Exercícios escritos —
**1.** No texto "Tarde lenta", que livro está no colo de quem narra?
**2.** Indique se cada afirmação concorda com o texto "Tarde lenta", justificando com as palavras exatas dele: (a) quem narra acaba de fazer 40 anos; (b) as crianças brincam na varanda, junto de quem narra; (c) a cachorrinha se chama Lupita.
**3.** Dê continuidade ao texto "Tarde lenta" a partir do ponto em que ele termina.

Texto —
Tarde lenta

Hora não tenho.

Estou na varanda do sítio, deitado na rede, sozinho. Ouço as crianças brincarem. Devem estar no galinheiro. Ou no pomar.

Tempo solto...

No meu colo, 'Grande Sertão: Veredas'. Grande literatura...

Tudo é sem pressa agora, e o vento leve, muito leve. Vejo a claridade diminuindo. As cores mudam... Nuances... Tudo é muito lento.

Quero é isso; e poder criar: no tempo solto, sem afã, inventar histórias, mesmo que só para mim.

Formigas vêm e vão pelas paredes, pelo chão, afoitas.

A cachorrinha Lupita late cheia de coragem contra não sei o quê.

Por trás das árvores vejo nesgas de céu, nuvens escuras se ajuntando. Será que vai chover?

Estou cansado.

O grande quintal... Verde e marrom em vários tons. Bonito espaço. Lugar bom para ler; já li muito aqui.

Acabo de completar 40 anos. Muita coisa vivida, bem e mal...

(“O passado é ossos em redor de ninho de coruja”, disse Riobaldo em 'Grande Sertão').

Penso em Kafka, o escritor... Aos 40 anos ele já estava à beira da morte.

Pobre Kafka... Como sofreu...

Ele não era deste mundo. Era um gênio. Foi colhido cedo pela tuberculose. Se não fosse isso, acho que se matava. Não ia aguentar.

Eu sou deste mundo mesmo, deste chão, deste sítio – sou reles; pequeno; embora incomodado, desajustado: parafuso bambo, folgado, defeituoso de nascença.

Tentam me apertar, mas não conseguem. Escapulo. Escorrego. Às vezes dói.

Dados extraídos —

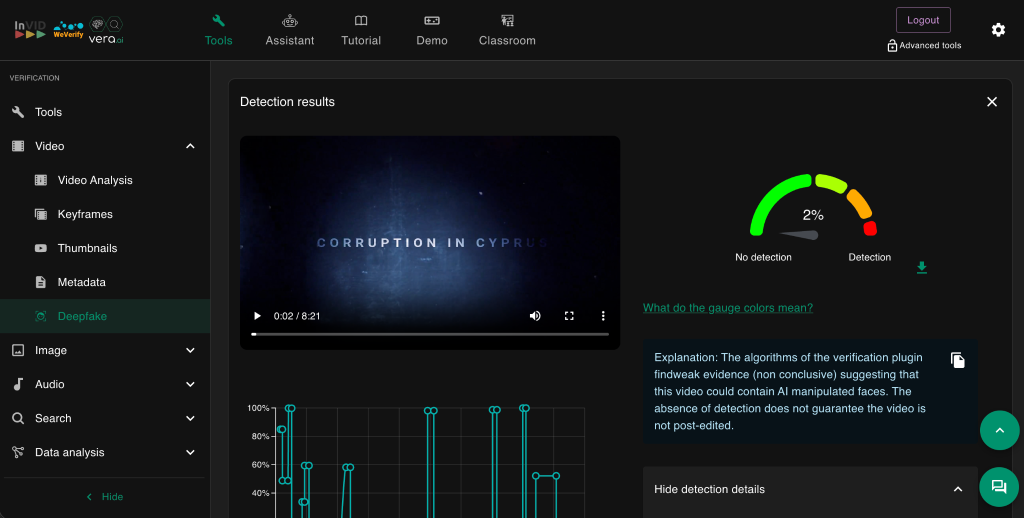The height and width of the screenshot is (518, 1024).
Task: Enter fullscreen mode on the video
Action: [x=569, y=316]
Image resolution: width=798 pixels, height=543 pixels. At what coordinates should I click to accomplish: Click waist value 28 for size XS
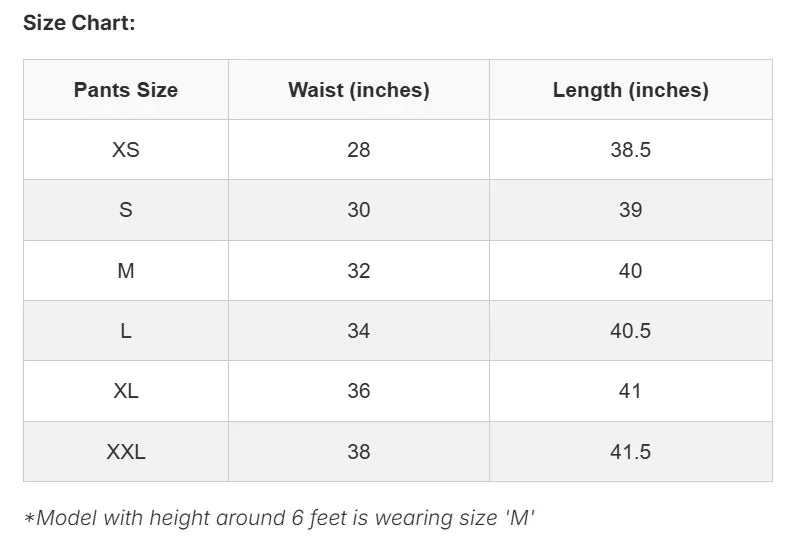(x=359, y=150)
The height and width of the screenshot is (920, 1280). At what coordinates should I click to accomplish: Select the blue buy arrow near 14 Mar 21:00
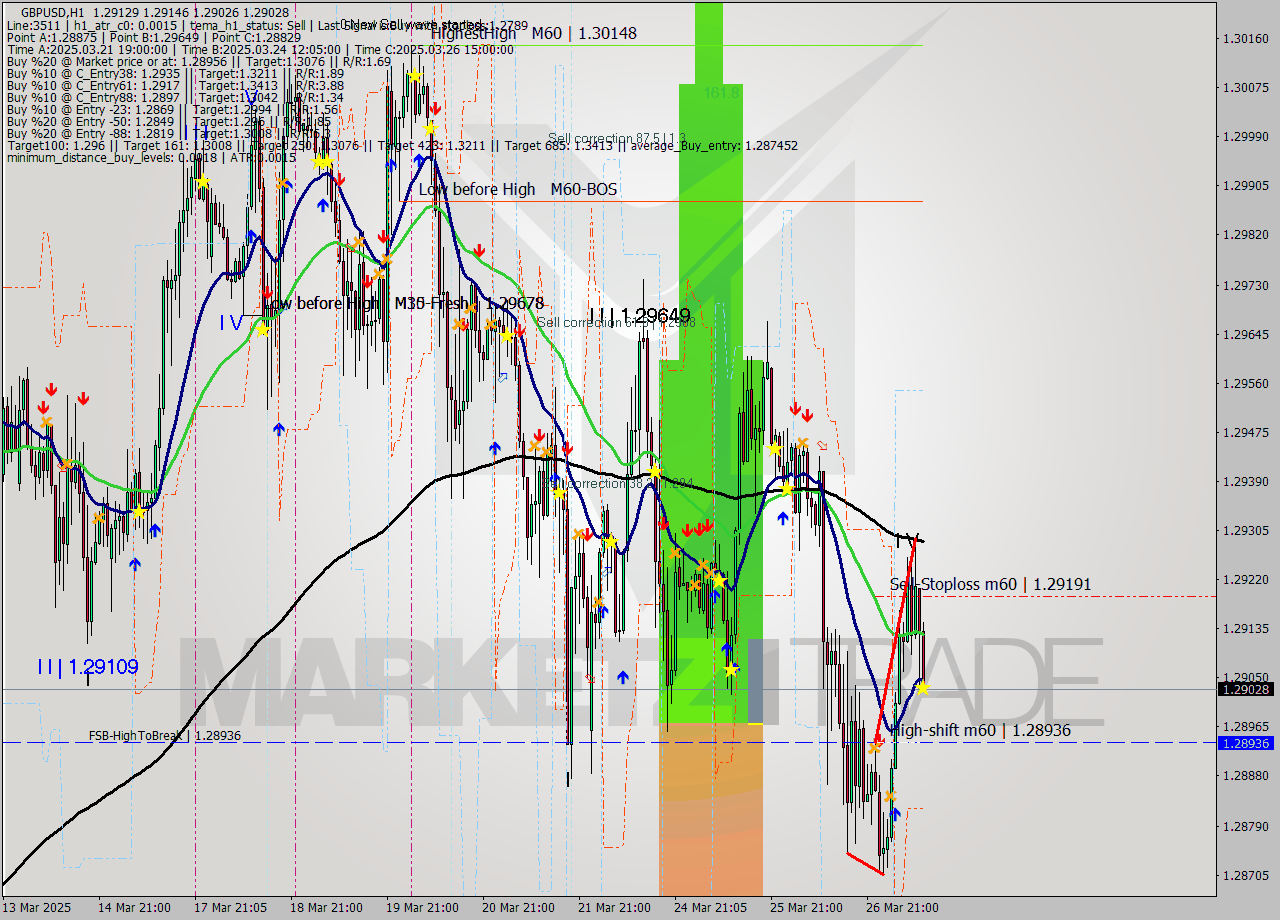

Exercícios resolvidos —
**1.** "Grande Sertão: Veredas".

**2.**
(a) Sim: "Acabo de completar 40 anos."
(b) Não: "Estou na varanda do sítio, deitado na rede, sozinho." e "Devem estar no galinheiro. Ou no pomar."
(c) Sim: "A cachorrinha Lupita late cheia de coragem contra não sei o quê."

**3.**
Não me trocam. Talvez achem que sirvo para alguma coisa. Que seja. Faço o que posso.

Sou assim: parafuso frouxo, estorvado. Não firmo peças. Dou risco à solidez.

Onde me encaixo bem é no seio da família, no convívio dos que me aceitam como sou, e sozinho – lendo, escrevendo, estudando línguas, viajando... Aí dá encaixe perfeito. E eu gosto.

Mas isso é quando posso. No livre. No normal, não.

Enquadrado rijo, sou incômodo. Levo pancada, não conserto.

Mas tenho lá minha serventia, acho.

Nada pode ser tão perfeito. Não deve. Tortos e desajustados também fazem parte, ajudam; escorregam para fora das margens e voltam; trazem outras visões – inquietações.

Tarde lenta. Sol vermelho poente. Venta. Cigarras cantam. As crianças estão lá em cima agora. Ouço-as brincar, despreocupadas.

Abro 'Grande Sertão'...

Fui.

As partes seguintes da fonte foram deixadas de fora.